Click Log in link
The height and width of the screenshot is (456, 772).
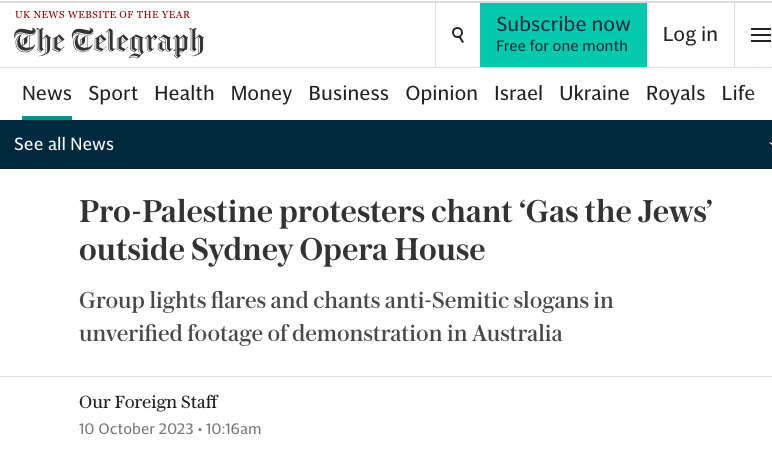(x=690, y=34)
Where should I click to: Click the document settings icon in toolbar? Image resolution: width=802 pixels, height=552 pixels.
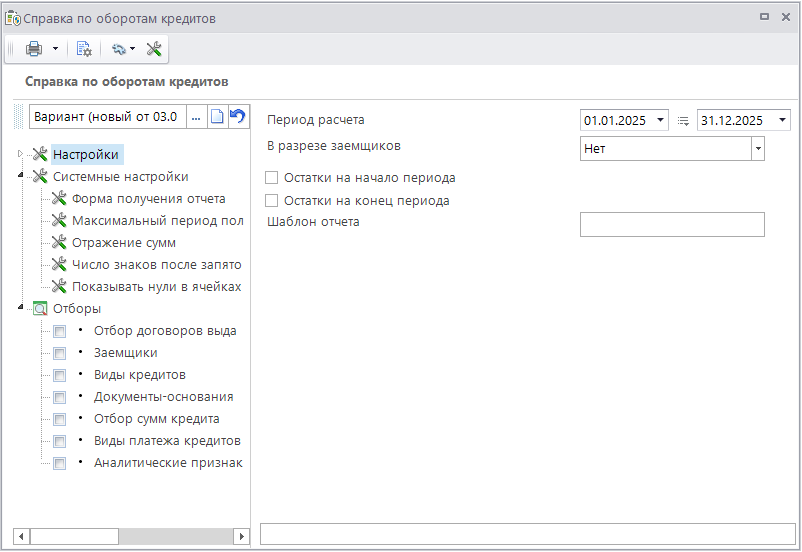pyautogui.click(x=84, y=48)

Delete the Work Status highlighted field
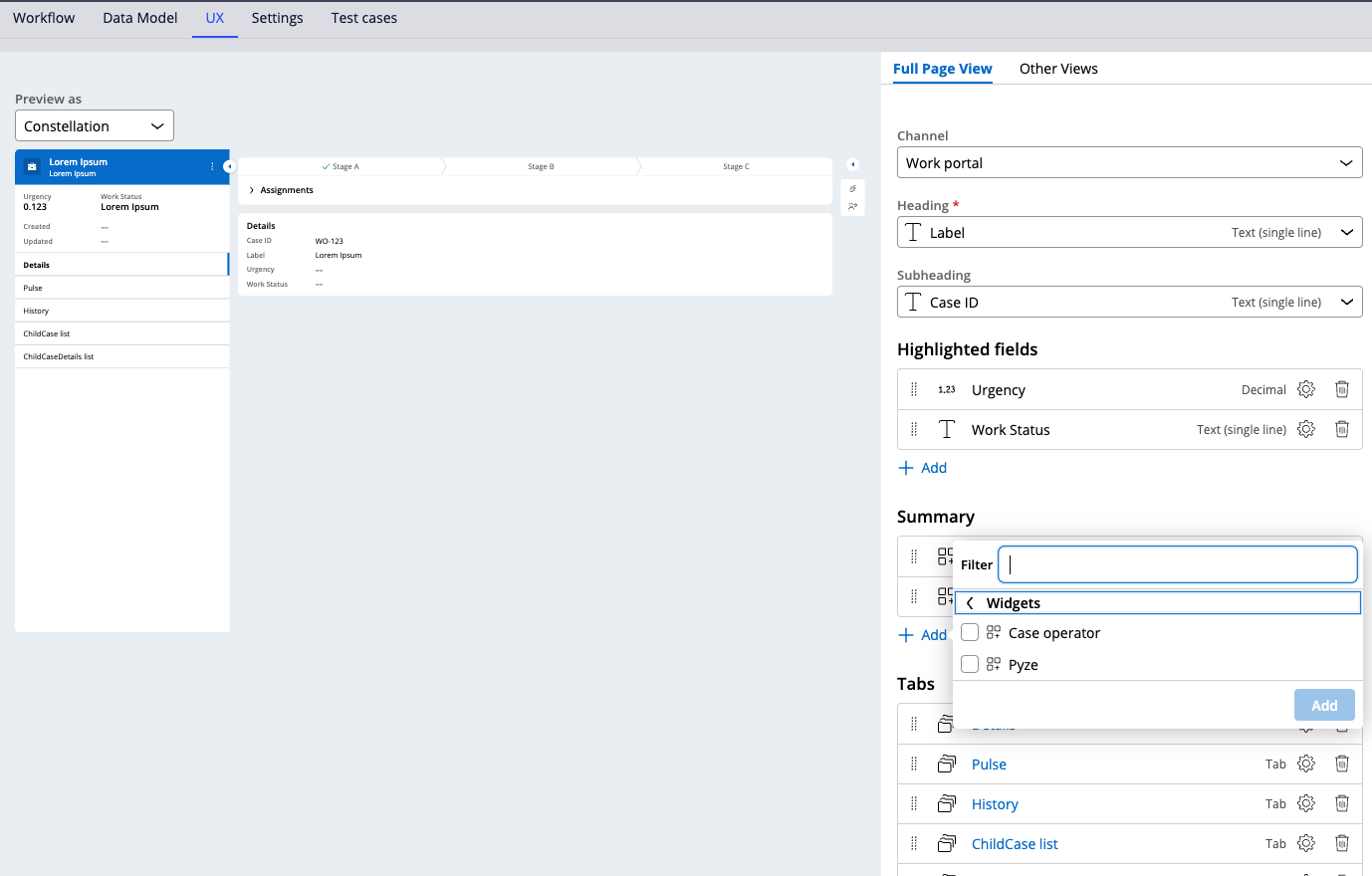coord(1342,429)
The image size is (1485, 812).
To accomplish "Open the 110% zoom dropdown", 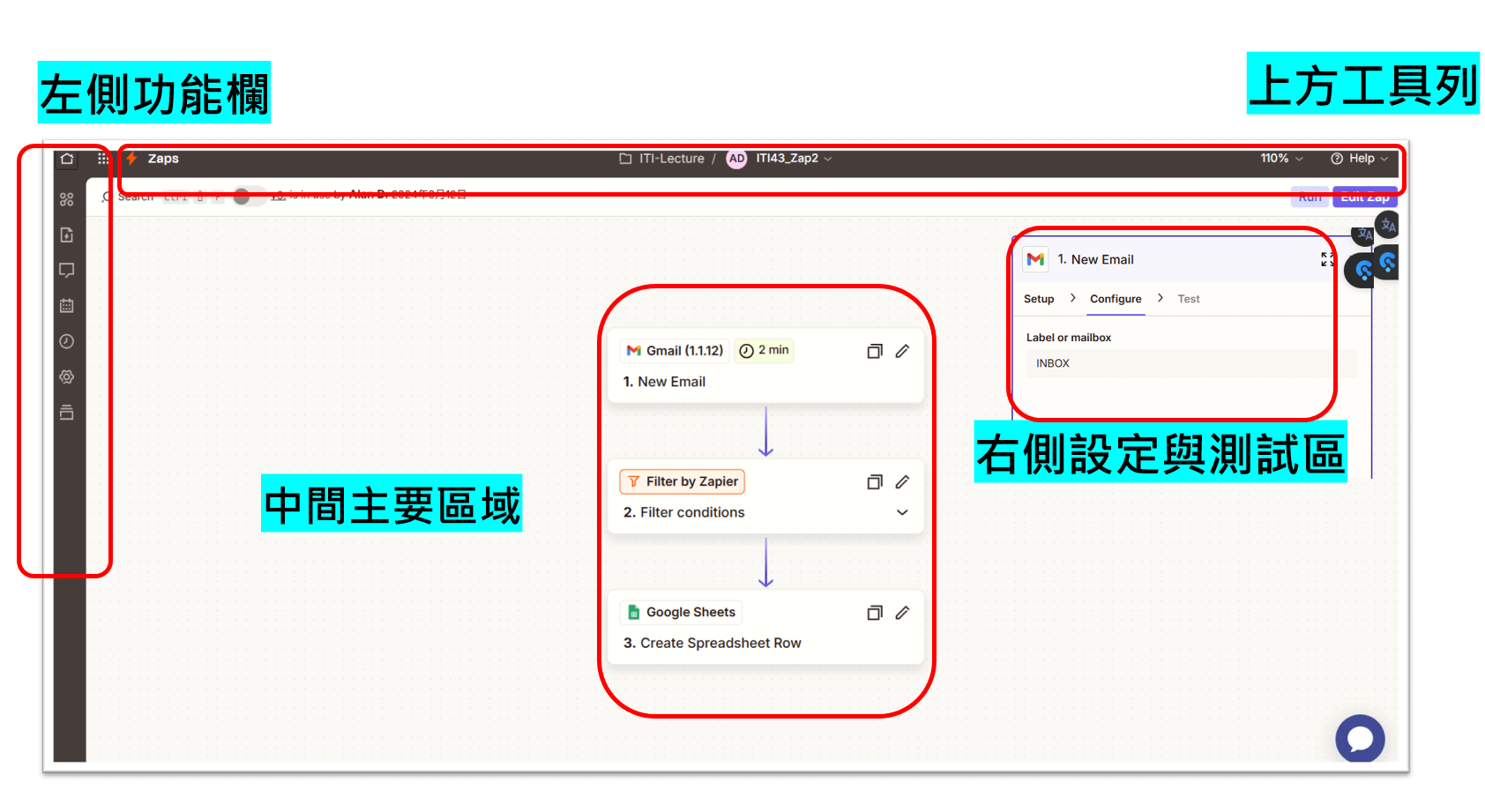I will (x=1281, y=159).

──────────

» **ACTION ITEM**
Print nothing but the lines above starting with the line that contains "Where should I" and going on through the line that contains "The image size is (1485, 812).". Leave out the pictures.

» **ANSWER BOX**
Where should I click to: Click the document settings icon in toolbar? Image resolution: width=802 pixels, height=552 pixels.
pyautogui.click(x=84, y=48)

Delete the Work Status highlighted field
coord(1342,429)
The image size is (1485, 812).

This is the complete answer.